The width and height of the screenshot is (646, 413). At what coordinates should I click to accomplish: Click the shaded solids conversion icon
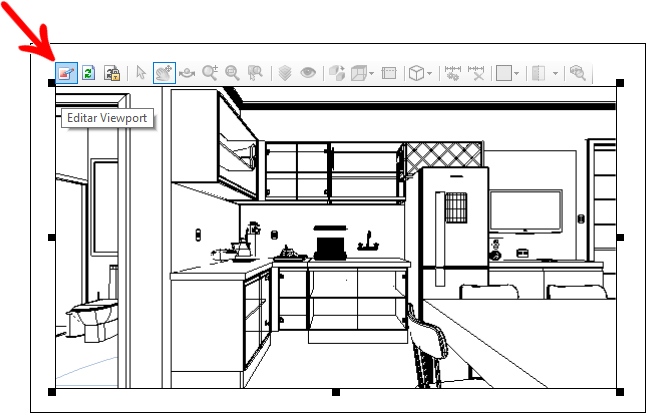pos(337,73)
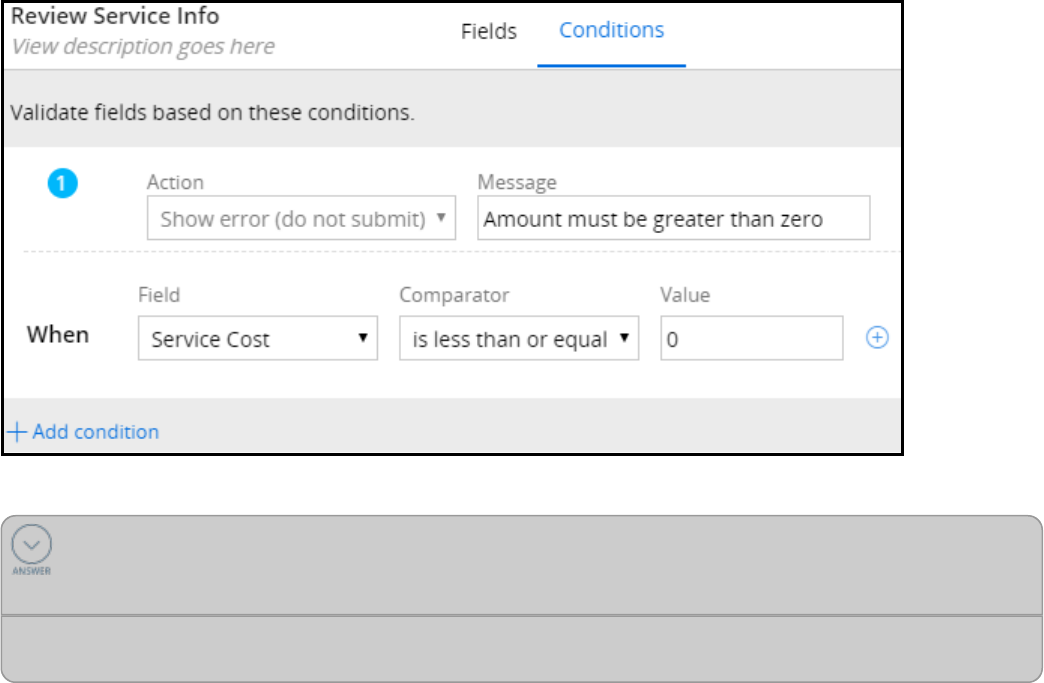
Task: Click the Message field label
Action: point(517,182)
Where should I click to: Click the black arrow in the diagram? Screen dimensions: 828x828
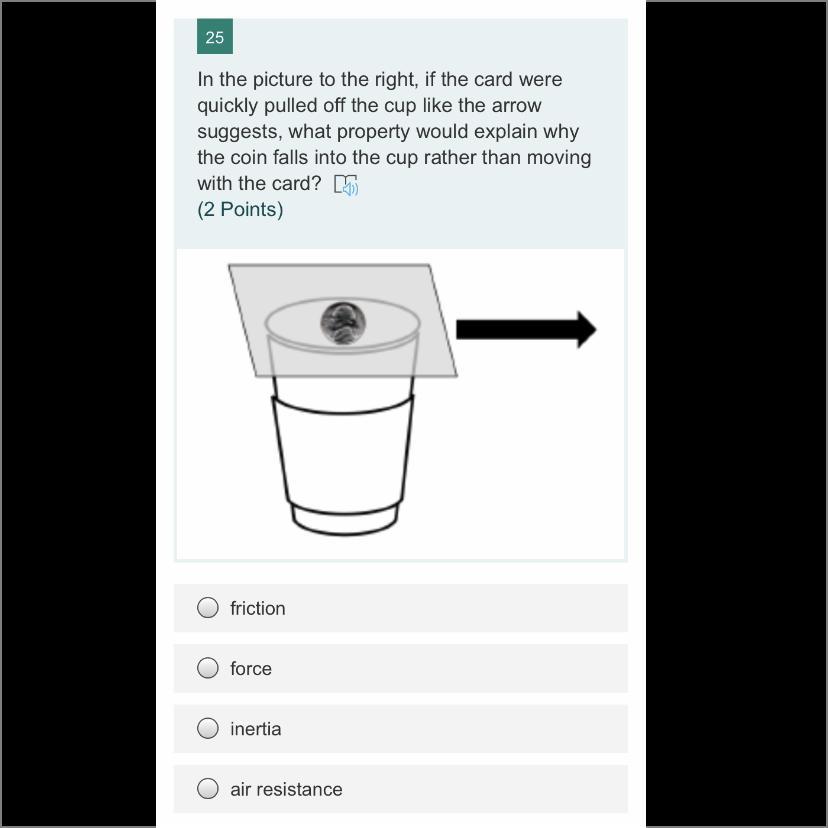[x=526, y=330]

════

YOUR INSTRUCTIONS ::
Only the lines from the one containing "Where should I" through the end of the data above are to be output, exactly and without pictures.

ANSWER SPACE ::
Where should I click to: Click the black arrow in the diagram? Screen dimensions: 828x828
[x=526, y=330]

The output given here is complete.